4

We have a tool which is used to manage a server process remotely over TCP. One of the tools features is to check if the server is running by attempting to connect to the server in a loop for a given period of time.

When we used the tool to check that a server was not running, we noticed that the accuracy of the timings were way off on Windows, e.g. attempting connections for 2s to a dead server would result in the tool running for 7s rather than the expected 2s, whereas on Linux the timings are accurate to a few milliseconds. The problem here is that we use the tool in startup scripts that the delay in declaring the server as dead increases the runtime of the startup scripts.

It turns out that the culprit seems to be the Windows TCP/IP stack: a failing connection attempt to a local port on Windows takes 2-5s to finish depending on the machine whereas on Linux it's almost instantaneous.
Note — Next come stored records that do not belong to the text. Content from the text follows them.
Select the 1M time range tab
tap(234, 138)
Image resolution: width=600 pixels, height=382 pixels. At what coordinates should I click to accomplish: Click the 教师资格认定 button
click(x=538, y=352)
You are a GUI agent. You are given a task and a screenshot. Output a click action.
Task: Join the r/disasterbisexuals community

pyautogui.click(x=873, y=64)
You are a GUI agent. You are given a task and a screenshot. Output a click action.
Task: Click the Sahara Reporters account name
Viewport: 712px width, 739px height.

The theory is that the Windows stack does not respect / isn't interested in the ICMP Connection Refused message returned by the server and carries on with another connection attempt.
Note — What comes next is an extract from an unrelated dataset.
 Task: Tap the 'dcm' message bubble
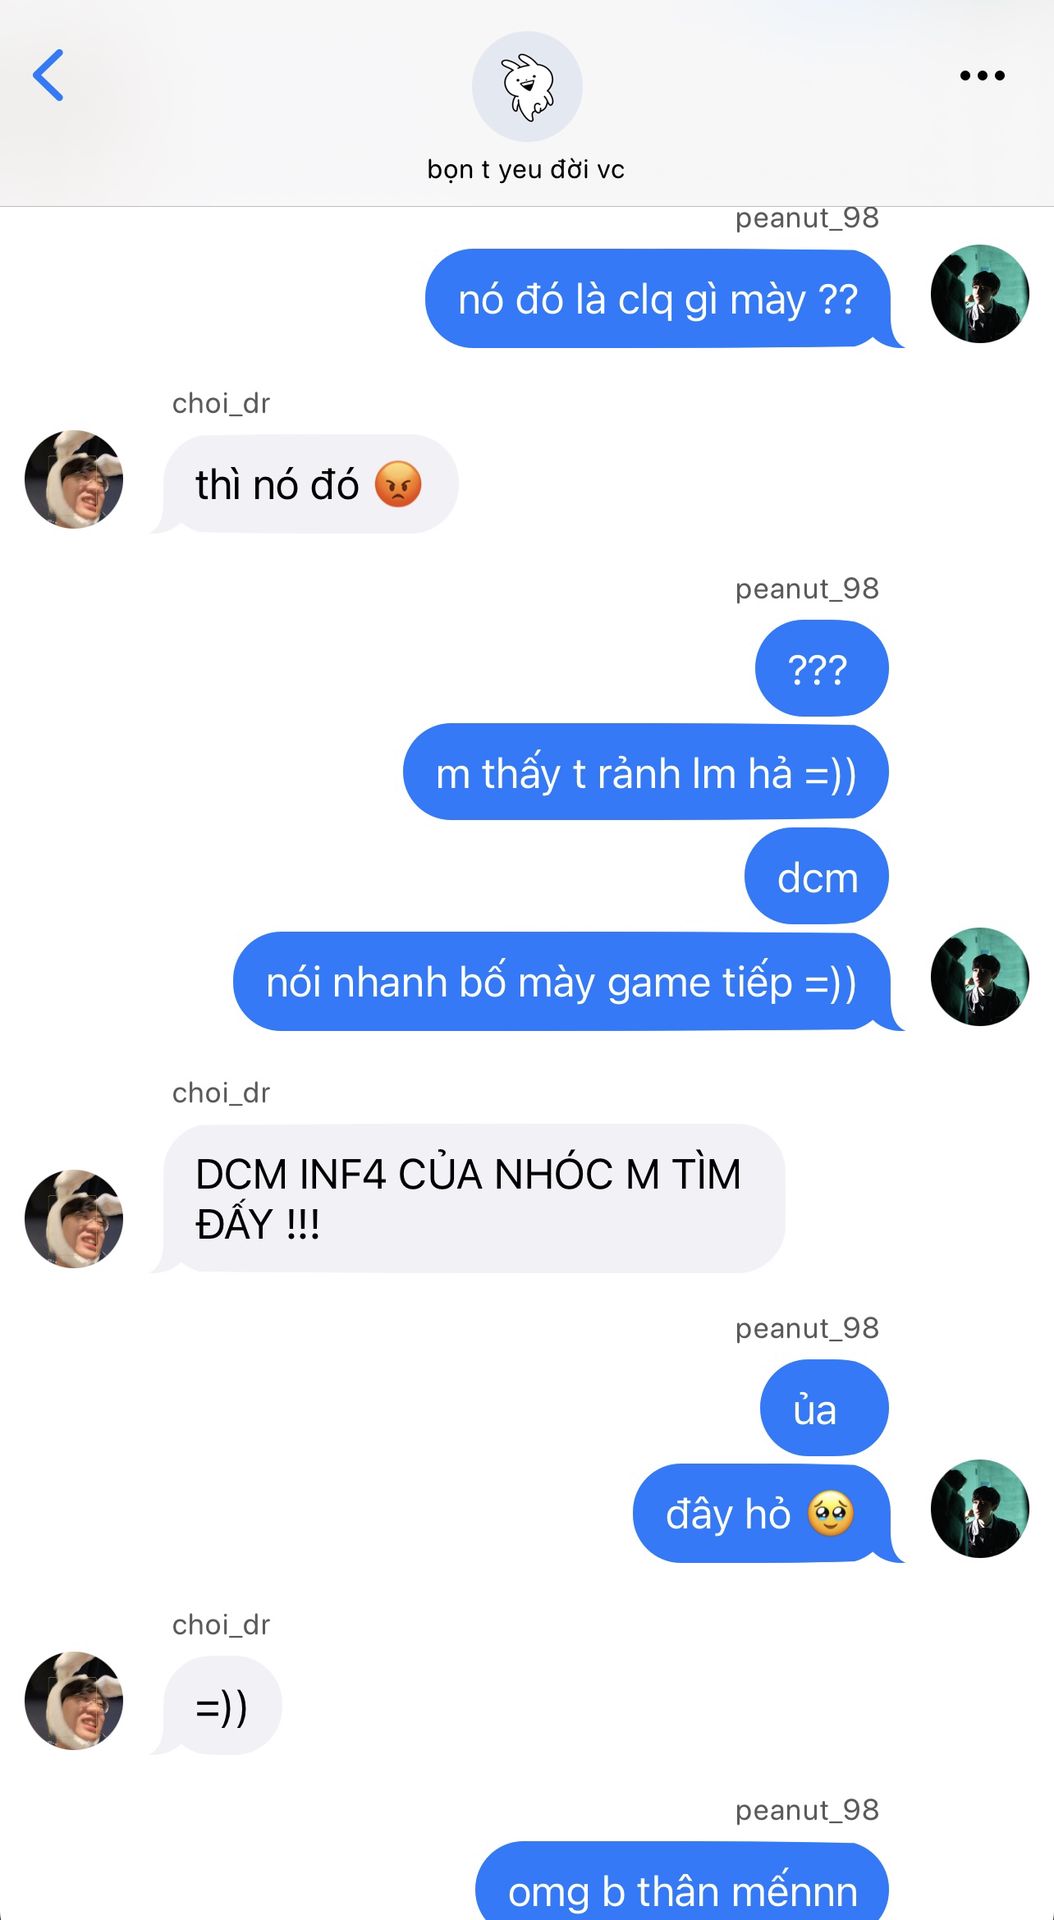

So there's two parts to my question: i) does the above theory seem plausible, and ii) how can I tell Windows to honour the ICMP response?

-- Lauri

liwp
  • 161
  • 4

1 Answers1

2

Someone answered that the actual response from the server is a TCP RST rather than an ICMP message, but that answer has since then been deleted.

Anyhow, I did some more digging and looked at some Wireshark traces of failing connection attempts:

i) the response is indeed a TCP RST,ACK rather than an ICMP message as I originally thought it would be

ii) the Windows TCP/IP stack is implemented to retry the connection attempt after a RST,ACK hoping against hope that the server might have magically re-appeared within the connection timeout [1]

iii) the Administrator can set the TcpMaxConnectRetransmissions registry enty in HKEY_LOCAL_MACHINE\SYSTEM\CurrentControlSet\Services\Tcpip\Parameters to a lower value than the default 3 (WinNT) or 2 (Win2k).

So, the answer is to tweak the registry and lower TcpMaxConnectRetransmissions to 0 or 1. My only problem with this 'solution' is that AFAICT this will also affects connection attempts where the initial SYN is dropped in the network in which case setting the value to 0 is a bad idea, and setting it to 1 will still result in a longer than necessary runtime for my scripts.

[1] For more information: http://support.microsoft.com/kb/175523

-- Lauri

liwp
  • 161
  • 4